Cuthbert Fairbanks-Smith

Personal information
- Full name: Cuthbert Fairbanks-Smith
- Born: 18 March 1885 Lee, London, England
- Died: 25 May 1948 (aged 63) Middleton, Sussex, England

Domestic team information
- 1921: Somerset

Career statistics
| Competition | FC |
| Matches | 2 |
| Runs scored | 6 |
| Batting average | 3.00 |
| 100s/50s | 0/0 |
| Top score | 6 |
| Catches/stumpings | 1/– |
- Source: CricketArchive, 22 December 2015

= Cuthbert Fairbanks-Smith =

English cricketer

Cuthbert Fairbanks-Smith (18 March 1885 – 25 May 1948) played first-class cricket for Somerset in two matches in 1921. He was born at Lee, London and died at Middleton-on-Sea, Sussex.

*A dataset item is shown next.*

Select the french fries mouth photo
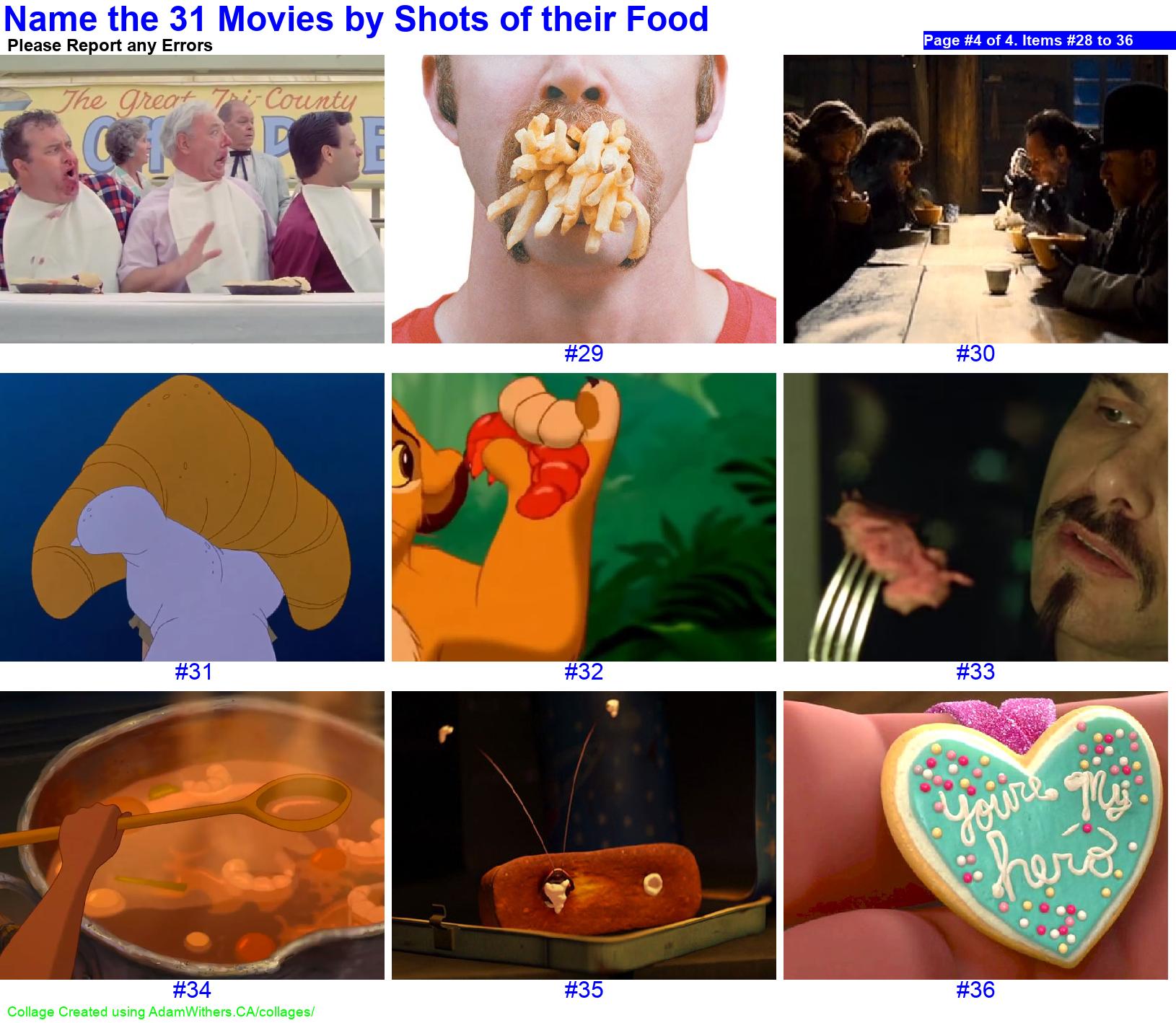The height and width of the screenshot is (1023, 1176). 584,199
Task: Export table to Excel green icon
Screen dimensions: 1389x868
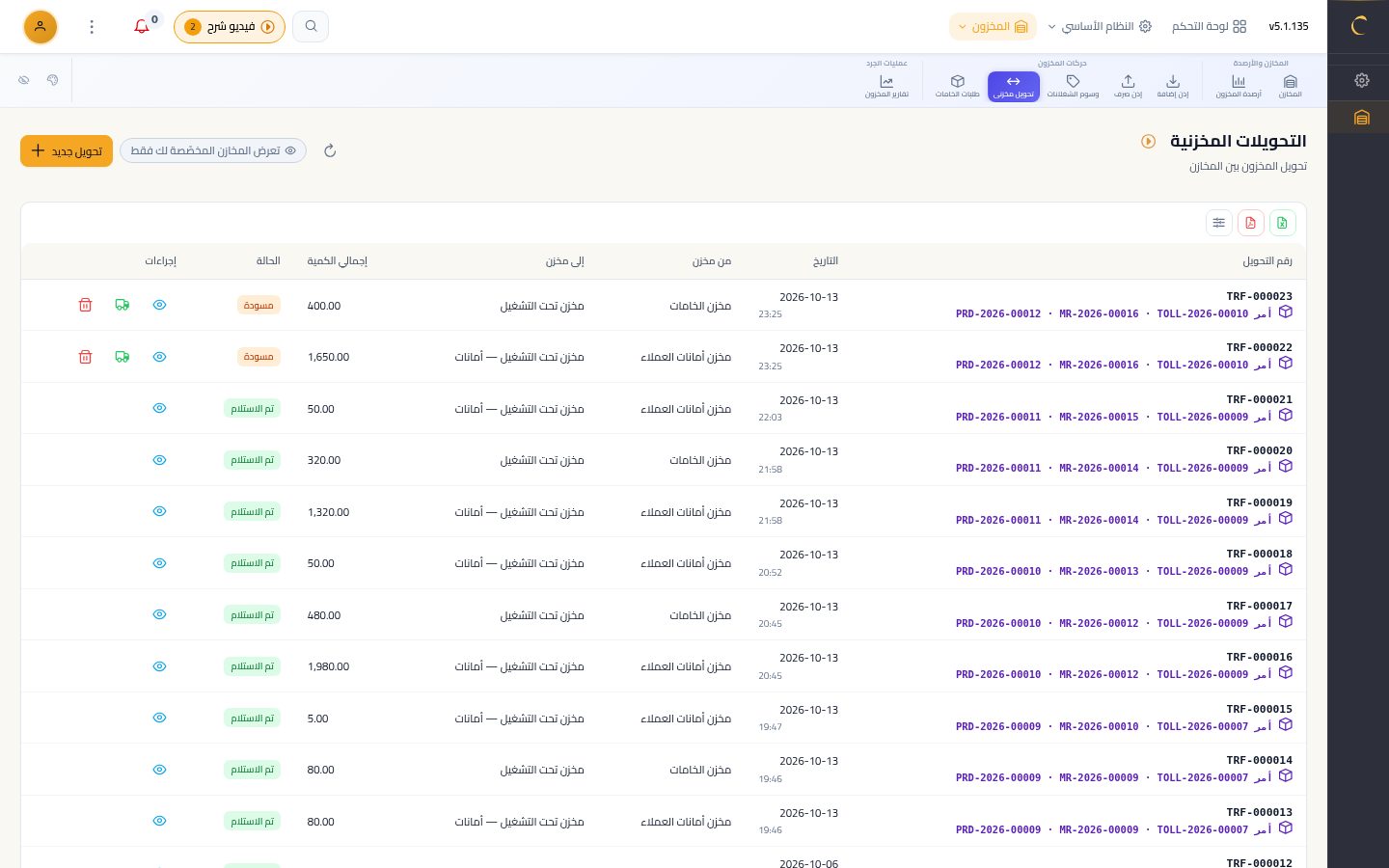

In his two cricket appearances, Fairbanks-Smith was identified as "Major Fairbanks-Smith" and by 1921 he had been an army officer for 18 years. He joined a Militia battalion of the Royal Berkshire Regiment in January 1903 as a second lieutenant. The following year, 1904, he transferred to full-time employment with the regular army as a second lieutenant in the Middlesex Regiment, and in 1906 he was promoted to full lieutenant. In 1909 it was reported in the London Gazette that he had been seconded, but there are no details of where. By 1915, when he next appears in the Gazette listings, he was being transferred from Princess Patricia's Canadian Light Infantry to the Durham Light Infantry with the rank of major.

Fairbanks-Smith's cricket career was brief and undistinguished. Somerset played the two university sides, first Oxford and then Cambridge in consecutive matches in a single week in mid-May. According to Wisden Cricketers' Almanack, Somerset started the week at Oxford in some disarray: "Somerset were in such a plight that they had to complete their side by including four Oxford men," it said. Three of the four were certainly Kenneth Blaikie, Louis Wharton and John Frazer – the first two went on to play other matches for Somerset, but Frazer's county cricket was otherwise for Sussex. It is not clear who the fourth was, but as all the other players in the Oxford match had played before for Somerset, Wisden could have meant Fairbanks-Smith. Either way, he batted at No 10, made 0 and 6, took one catch and did not bowl. Alone of the four Oxford conscripts, Fairbanks-Smith accompanied the Somerset side on to Cambridge, where he was 0 not out at the end of the Somerset first innings and then "absent" in the second innings. He did not appear in first-class cricket afterwards.